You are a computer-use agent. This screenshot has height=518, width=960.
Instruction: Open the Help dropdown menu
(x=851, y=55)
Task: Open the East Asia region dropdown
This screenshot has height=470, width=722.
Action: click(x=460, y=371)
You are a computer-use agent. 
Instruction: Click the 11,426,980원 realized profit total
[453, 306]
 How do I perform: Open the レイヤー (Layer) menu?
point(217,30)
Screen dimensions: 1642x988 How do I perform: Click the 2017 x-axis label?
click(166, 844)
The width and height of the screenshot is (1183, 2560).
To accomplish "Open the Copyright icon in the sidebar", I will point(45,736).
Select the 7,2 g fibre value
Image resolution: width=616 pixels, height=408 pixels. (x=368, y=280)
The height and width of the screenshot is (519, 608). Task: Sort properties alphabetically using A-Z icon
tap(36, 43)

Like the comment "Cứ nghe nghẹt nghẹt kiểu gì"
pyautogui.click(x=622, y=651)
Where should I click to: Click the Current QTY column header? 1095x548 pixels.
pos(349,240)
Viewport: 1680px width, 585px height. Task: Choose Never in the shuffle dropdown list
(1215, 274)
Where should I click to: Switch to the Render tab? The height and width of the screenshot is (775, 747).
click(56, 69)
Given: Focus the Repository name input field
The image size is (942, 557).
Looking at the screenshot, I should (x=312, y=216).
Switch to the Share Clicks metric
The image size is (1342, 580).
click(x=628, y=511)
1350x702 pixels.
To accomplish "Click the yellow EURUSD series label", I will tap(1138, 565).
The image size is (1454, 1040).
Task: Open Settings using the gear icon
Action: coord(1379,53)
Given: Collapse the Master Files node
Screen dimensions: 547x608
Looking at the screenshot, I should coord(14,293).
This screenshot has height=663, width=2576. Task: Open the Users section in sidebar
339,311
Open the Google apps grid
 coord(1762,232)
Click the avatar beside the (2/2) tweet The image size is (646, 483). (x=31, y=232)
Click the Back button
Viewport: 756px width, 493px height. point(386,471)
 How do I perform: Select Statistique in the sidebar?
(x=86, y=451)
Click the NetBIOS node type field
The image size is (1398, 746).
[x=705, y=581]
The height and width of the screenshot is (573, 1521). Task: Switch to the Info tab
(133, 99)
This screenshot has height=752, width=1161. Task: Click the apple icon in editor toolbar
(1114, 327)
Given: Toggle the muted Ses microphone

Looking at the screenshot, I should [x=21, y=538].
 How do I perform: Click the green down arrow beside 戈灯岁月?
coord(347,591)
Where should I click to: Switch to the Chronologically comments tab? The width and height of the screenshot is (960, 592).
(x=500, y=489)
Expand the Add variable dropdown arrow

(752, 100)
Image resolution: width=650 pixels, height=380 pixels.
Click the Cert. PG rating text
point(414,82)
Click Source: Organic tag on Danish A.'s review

----------------

DIRECTIONS FOR THIS TASK = Give back exactly the lines from the one containing "Open the Google apps grid" through the end of the material above, and nothing else.

RESPONSE TO THIS EXERCISE =
Open the Google apps grid
 coord(1762,232)
Click the avatar beside the (2/2) tweet The image size is (646, 483). (x=31, y=232)
Click the Back button
Viewport: 756px width, 493px height. point(386,471)
 How do I perform: Select Statistique in the sidebar?
(x=86, y=451)
Click the NetBIOS node type field
The image size is (1398, 746).
[x=705, y=581]
The height and width of the screenshot is (573, 1521). Task: Switch to the Info tab
(133, 99)
This screenshot has height=752, width=1161. Task: Click the apple icon in editor toolbar
(1114, 327)
Given: Toggle the muted Ses microphone

Looking at the screenshot, I should [x=21, y=538].
 How do I perform: Click the green down arrow beside 戈灯岁月?
coord(347,591)
Where should I click to: Switch to the Chronologically comments tab? The width and height of the screenshot is (960, 592).
(x=500, y=489)
Expand the Add variable dropdown arrow

(752, 100)
Image resolution: width=650 pixels, height=380 pixels.
Click the Cert. PG rating text
point(414,82)
Click Source: Organic tag on Danish A.'s review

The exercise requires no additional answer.